Joshua didn’t look very fast tonight against Parker. His hand speed was slow, and he looked robotic most of the night. This was Joshua’s third straight performance in which he didn’t look at all good. When Joshua fought a past his best 41-year-old Wladimir Klitschko, his boxing fans said he didn’t look good because the Ukrainian still had a lot left in the tank. Joshua was given a pass by the boxing public for that off performance. But then in his next fight, Joshua struggled to defeat Carlos Takam last October in Cardiff. Joshua got the win in stopping Takam in the 10th, but he still looked bad. Now we have Joshua looking poor against Parker, and getting crazy lopsided scores from the 3 judges, and a referee that is stopping Parker from fighting on the inside.

Hearn needs to forget about letting the Joshua vs. Wilder fight marinate, if that’s what he’s doing, because there’s too much risk involved in him taking that tactic to build the fight. Personally, I don’t think Hearn is letting the Joshua-Wilder fight marinate. I think he just doesn’t want the fight because of the risk of Joshua getting knocked cold by Wilder, and having his career put in a bad way. Wilde could ruin Joshua’s punch resistance.

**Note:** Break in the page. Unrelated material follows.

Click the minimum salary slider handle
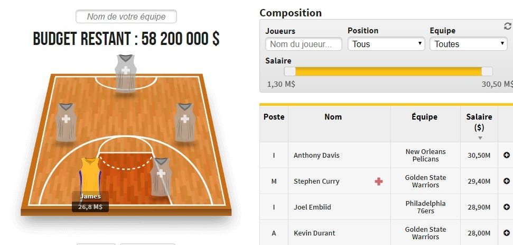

If Wilder knocks Joshua out badly enough, he could finish his career. Look at some of the guys Wilder has knocked out. They haven’t done anything after being knocked out by him. If that happens to Joshua, then Hearn loses out on a lot of big money fights in the future against soft opposition that he can easily beat with his size advantage. That’s really the main thing Joshua has going for him. It’s his size. If you take away Joshua’s height and reach, you’ve got a beatable guy that would have problems against the likes of Dillian Whyte, Luis Ortiz, and Alexander Povetkin.

After the fight tonight, Hearn was in fine form, blaming Wilder for the Joshua fight not taking place. Hearn looked so disingenuous the way he was talking. In listening to Hearn talk, I got the feeling that we’re not going to see Joshua fight Wilder until 2020, and maybe not even then.